Świat oszalał, i to dawno temu.
Tyle wokół nas porozrzucanych kości. Ludzki pył. Gdybym pogrzebał, gdzieś w otchłani szuflady, z pewnością dokopałbym się do stosu starych pochowanych klisz, na pewno bezdzietnie pogrzebanych, bo zdjęć z nich nie zrobiłem, na których ludzkie kości, które gdzieś obok Górki Skarbowców zostały wysypane, prozaicznym celem, zniwelowany cmentarz posłużył do wyrównania terenu pod osiedle mieszkalne.
Kość, którą wtedy znalazłem, czaszki, z zarysem oczodołów, pożółkła, choć można by powiedzieć całkiem zdrowa, acz mechanicznie uszkodzona. Tak, znalezisko to wzbudziło we mnie refleksyjne uczucie nad przemijalnością naszego krótkiego istnienia, nad tą swoistą peregrynacją, potocznie zwaną życiem.
Rodzimy, żyjemy, umieramy, w proch zamieniamy się, kosmiczny pył. Czy to prawda, że ilość atomów w kosmosie jest stała?

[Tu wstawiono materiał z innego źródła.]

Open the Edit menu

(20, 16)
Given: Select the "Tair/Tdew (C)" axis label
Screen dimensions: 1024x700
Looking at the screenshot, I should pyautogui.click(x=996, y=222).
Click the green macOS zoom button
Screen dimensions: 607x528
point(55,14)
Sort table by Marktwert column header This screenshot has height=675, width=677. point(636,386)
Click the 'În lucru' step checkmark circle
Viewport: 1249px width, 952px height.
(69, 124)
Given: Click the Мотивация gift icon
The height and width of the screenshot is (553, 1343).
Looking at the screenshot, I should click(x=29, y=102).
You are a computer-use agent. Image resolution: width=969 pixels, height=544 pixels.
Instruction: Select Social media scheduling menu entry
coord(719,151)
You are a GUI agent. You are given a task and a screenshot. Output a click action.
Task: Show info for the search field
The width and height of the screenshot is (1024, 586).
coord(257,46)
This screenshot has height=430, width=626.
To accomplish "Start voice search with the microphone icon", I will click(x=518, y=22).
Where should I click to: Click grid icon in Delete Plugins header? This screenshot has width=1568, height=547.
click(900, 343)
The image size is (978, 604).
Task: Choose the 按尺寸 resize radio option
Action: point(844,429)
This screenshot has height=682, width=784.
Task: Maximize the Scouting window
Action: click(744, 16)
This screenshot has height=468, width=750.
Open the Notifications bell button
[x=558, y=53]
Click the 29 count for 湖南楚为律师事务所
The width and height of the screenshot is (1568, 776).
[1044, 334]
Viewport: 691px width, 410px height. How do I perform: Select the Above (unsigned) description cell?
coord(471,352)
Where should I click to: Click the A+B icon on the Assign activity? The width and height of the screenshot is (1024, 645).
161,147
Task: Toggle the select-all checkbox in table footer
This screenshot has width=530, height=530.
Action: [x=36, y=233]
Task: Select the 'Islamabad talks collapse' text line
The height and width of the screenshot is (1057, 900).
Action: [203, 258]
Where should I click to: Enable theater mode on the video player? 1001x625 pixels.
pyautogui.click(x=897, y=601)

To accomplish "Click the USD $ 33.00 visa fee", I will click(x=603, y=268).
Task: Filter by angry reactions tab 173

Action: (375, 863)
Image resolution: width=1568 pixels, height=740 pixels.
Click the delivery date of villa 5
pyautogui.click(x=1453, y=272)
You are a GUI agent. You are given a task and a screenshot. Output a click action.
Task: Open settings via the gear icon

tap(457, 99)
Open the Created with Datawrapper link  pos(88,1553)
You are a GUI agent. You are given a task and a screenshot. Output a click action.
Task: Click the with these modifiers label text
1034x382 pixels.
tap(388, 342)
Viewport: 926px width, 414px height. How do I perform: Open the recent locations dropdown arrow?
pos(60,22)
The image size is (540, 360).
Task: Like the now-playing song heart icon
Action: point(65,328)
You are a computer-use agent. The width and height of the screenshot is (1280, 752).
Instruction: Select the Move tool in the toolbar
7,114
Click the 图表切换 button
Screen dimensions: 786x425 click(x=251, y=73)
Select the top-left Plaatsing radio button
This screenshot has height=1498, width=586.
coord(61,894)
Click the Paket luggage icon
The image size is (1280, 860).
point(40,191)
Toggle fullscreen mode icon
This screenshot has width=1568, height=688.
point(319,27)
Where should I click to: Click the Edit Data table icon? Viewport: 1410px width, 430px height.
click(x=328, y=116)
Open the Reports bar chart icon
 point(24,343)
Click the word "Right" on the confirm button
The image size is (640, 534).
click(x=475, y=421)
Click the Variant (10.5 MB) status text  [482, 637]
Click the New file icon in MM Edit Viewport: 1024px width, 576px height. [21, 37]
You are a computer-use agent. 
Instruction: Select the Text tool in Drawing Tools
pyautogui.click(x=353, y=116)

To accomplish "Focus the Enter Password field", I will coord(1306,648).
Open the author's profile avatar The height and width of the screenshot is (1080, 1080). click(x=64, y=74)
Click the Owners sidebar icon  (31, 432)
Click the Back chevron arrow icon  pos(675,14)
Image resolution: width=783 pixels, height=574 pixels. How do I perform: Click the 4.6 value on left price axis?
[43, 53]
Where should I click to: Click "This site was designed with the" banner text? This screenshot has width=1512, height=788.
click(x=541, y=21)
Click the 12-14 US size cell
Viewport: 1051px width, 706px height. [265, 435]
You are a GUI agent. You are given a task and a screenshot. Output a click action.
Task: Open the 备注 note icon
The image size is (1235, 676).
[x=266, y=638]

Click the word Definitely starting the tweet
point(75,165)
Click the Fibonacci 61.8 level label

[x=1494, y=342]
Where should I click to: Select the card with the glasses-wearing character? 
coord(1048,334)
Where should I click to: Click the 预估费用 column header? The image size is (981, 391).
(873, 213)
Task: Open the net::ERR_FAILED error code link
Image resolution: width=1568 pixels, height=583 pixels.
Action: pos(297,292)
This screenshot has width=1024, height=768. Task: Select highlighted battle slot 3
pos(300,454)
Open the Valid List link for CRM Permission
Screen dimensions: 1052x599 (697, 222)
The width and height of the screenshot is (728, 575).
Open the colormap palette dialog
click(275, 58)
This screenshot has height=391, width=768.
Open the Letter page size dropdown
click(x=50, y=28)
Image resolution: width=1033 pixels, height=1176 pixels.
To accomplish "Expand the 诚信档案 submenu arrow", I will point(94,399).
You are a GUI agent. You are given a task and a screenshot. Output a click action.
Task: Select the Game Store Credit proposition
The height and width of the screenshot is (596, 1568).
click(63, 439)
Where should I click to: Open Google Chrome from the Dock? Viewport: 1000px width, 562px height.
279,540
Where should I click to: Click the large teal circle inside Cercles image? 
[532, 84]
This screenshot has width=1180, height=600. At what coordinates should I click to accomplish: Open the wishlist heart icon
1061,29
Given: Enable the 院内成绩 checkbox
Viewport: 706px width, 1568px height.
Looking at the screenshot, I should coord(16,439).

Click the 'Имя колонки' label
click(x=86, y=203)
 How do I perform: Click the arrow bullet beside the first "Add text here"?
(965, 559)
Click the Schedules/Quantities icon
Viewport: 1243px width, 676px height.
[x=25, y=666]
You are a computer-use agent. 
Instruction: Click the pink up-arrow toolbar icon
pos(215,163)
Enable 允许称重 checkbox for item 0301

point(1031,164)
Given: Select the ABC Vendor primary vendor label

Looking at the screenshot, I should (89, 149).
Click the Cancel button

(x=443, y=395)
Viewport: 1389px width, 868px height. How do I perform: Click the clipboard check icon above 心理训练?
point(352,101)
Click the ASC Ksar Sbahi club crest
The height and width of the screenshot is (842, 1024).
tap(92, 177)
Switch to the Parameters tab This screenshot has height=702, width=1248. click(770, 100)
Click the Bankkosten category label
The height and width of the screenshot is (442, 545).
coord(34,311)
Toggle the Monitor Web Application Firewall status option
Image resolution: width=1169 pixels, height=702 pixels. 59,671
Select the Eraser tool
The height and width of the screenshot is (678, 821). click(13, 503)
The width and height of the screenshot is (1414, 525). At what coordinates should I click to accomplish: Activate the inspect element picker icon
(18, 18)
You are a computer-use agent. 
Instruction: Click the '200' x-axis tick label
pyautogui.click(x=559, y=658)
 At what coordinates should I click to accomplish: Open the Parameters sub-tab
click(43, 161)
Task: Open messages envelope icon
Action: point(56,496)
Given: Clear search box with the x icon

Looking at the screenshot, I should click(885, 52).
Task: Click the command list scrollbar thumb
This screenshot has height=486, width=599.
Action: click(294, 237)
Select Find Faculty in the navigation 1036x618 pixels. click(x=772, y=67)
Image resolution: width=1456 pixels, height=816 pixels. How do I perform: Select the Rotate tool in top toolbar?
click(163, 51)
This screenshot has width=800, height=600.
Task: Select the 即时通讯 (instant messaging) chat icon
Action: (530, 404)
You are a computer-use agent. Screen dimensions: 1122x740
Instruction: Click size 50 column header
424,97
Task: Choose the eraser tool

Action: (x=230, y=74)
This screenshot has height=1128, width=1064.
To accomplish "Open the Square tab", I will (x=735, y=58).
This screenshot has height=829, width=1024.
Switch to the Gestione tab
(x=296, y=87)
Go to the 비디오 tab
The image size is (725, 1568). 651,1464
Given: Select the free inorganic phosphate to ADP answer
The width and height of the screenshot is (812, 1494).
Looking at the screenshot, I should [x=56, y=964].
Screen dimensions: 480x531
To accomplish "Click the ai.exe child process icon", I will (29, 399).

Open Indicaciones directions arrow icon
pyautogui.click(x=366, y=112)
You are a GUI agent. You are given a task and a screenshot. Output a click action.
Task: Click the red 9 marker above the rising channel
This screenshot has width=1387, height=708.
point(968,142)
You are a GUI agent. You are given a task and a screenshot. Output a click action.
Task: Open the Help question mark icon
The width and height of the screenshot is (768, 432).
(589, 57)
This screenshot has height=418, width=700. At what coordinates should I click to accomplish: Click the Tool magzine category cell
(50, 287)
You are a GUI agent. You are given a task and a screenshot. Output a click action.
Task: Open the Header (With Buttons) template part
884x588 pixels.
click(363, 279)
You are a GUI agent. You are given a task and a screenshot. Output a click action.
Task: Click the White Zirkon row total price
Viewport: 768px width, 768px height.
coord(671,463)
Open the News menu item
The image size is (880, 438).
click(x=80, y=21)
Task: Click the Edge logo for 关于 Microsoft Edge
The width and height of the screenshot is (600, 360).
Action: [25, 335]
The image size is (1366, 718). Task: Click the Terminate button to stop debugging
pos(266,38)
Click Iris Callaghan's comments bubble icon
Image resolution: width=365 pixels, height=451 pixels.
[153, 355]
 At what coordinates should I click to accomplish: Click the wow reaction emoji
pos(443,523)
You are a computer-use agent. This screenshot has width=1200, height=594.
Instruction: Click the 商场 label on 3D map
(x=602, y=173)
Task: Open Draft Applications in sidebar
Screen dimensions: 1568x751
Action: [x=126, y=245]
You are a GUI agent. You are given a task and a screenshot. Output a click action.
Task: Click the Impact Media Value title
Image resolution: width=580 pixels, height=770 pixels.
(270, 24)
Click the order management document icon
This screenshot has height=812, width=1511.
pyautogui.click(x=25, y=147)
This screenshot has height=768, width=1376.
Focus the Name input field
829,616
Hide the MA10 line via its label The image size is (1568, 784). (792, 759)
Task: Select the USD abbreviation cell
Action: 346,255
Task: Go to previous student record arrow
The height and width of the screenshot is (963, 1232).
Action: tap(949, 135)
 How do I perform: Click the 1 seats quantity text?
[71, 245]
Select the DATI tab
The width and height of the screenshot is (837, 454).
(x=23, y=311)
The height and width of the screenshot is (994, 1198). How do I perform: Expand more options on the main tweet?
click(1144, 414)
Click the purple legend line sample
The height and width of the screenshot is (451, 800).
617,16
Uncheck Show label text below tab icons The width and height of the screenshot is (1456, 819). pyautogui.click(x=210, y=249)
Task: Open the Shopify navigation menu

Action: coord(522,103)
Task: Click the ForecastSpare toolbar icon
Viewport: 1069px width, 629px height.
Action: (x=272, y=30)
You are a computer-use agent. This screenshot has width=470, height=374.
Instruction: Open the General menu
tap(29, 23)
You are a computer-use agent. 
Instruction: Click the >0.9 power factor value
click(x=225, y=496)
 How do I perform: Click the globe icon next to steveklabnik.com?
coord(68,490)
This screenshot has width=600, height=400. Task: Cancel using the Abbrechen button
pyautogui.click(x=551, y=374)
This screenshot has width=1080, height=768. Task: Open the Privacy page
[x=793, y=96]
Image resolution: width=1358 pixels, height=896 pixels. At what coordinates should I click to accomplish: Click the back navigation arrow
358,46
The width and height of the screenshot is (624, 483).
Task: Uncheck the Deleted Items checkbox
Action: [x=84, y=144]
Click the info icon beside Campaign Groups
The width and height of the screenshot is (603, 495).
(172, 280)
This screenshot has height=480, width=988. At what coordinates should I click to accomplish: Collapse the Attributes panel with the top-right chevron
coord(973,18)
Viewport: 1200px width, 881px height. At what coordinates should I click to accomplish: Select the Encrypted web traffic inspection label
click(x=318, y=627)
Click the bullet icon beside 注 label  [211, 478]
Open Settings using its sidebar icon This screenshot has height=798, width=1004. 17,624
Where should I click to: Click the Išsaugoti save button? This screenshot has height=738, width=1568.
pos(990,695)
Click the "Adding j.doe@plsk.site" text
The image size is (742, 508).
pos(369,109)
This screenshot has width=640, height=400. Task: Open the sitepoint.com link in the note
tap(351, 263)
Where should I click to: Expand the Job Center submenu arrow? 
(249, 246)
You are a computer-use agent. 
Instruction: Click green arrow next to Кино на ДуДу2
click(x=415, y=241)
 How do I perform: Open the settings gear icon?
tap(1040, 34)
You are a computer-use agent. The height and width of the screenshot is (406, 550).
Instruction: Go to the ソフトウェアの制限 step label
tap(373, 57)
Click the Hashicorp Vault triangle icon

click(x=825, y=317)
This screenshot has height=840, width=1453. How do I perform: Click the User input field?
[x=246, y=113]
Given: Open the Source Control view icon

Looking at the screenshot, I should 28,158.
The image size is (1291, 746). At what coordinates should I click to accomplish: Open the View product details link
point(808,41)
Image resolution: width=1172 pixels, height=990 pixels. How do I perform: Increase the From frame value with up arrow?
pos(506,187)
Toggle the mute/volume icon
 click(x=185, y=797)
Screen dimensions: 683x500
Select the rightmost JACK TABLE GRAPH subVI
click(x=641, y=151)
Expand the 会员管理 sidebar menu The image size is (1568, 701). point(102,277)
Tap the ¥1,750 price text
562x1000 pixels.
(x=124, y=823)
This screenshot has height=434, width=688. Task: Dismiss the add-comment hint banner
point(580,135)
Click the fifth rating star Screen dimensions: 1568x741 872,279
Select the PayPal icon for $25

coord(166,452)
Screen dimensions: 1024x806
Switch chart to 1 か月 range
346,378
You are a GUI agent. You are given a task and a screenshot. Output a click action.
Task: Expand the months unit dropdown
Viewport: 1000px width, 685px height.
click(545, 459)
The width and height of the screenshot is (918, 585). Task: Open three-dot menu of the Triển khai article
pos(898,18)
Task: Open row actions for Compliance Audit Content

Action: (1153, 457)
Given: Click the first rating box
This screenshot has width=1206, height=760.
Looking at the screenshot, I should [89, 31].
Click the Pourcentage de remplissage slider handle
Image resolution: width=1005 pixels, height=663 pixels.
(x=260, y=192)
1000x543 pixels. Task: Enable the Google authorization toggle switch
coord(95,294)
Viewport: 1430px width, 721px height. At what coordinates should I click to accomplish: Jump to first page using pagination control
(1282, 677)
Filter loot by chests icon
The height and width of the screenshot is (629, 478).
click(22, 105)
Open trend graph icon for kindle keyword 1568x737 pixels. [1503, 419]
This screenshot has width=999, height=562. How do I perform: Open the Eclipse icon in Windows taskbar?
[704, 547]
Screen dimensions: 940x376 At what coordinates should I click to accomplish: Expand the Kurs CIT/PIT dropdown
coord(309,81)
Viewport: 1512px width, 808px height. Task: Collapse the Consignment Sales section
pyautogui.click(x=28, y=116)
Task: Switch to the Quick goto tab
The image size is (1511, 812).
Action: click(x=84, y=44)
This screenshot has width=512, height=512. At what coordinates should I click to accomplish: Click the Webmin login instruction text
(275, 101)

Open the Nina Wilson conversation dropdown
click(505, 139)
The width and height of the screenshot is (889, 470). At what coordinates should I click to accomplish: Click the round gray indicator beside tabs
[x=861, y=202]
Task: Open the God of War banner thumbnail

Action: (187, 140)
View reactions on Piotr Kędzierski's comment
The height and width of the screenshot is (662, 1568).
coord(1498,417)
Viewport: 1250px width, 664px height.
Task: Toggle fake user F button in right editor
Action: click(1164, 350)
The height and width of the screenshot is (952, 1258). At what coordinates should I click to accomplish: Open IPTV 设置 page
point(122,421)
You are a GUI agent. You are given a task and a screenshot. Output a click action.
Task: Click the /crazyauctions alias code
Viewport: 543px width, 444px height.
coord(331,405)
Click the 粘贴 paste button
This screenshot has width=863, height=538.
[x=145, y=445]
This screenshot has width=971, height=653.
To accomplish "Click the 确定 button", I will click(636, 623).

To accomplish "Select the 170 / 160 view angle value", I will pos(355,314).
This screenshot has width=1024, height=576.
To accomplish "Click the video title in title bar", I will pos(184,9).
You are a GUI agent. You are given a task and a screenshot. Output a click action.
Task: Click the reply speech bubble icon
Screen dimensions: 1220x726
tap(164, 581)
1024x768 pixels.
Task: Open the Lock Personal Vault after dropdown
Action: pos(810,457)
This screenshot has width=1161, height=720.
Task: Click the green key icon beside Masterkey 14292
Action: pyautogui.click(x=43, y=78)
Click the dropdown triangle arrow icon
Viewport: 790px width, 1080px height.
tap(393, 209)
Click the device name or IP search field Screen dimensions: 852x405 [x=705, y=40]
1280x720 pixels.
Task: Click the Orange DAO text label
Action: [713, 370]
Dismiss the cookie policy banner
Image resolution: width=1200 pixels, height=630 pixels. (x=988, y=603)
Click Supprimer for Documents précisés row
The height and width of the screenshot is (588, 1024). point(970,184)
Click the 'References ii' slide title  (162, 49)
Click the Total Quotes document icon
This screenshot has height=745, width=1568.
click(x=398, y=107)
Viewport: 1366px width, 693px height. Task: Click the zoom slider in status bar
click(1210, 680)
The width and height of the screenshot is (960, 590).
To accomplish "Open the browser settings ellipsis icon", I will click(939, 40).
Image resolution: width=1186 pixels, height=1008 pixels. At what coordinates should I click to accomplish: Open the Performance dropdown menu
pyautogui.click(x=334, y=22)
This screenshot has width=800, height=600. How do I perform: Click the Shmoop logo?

Pewien człowiek spotkał śmierć. Ta powiedziała mu, że nazajutrz w południe przyjdzie po niego. Nie czekając, długo nie namyślając się wsiadł do samochodu, odjechał w siną dal. Gdy dotarł po długiej podróży do miasteczka w centralnej Polsce, a był piątek, dzień targowy, człowiek ten zatrzymał się przed targowym placem, gdzieś pomiędzy kałużą pełną mętnej spienionej brązowoszarej wody a krawężnikiem, tam gdzie było jedyne wolne miejsce. Uf, co za szczęście, westchnął. Zaparkował, wysiadł z auta. Był zmęczony, spragniony, głodny. Na tym targu, pomyślał, można kupić wszystko. Kiedy wszedł na targowisko, przepychając się pomiędzy stygmatami, przepraszam, straganami i zewsząd tłoczącymi się ludźmi, ktoś zamachał do niego przyjaźnie ręką. Ten oniemiał, zbladł, zimny pot oblał mu plecy, dreszcz przebiegł mu niczym prąd po ramionach. Śmierć, podeszła do niego, i ze zdziwieniem spytała, skąd wiedziałeś, że w południe będę spacerować po targu w Pińczowie!
Tak, na targu w Pińczowie kupić można wszystko. Oprócz życia.
ps. Dwa dni męczyłem się drukując plakat z insygniami śmierci, artysta ... wysyła go na wystawę do LA.
Skąd ta fascynacja śmiercią, czyżby kolejna, nieudana próba jej oswojenia.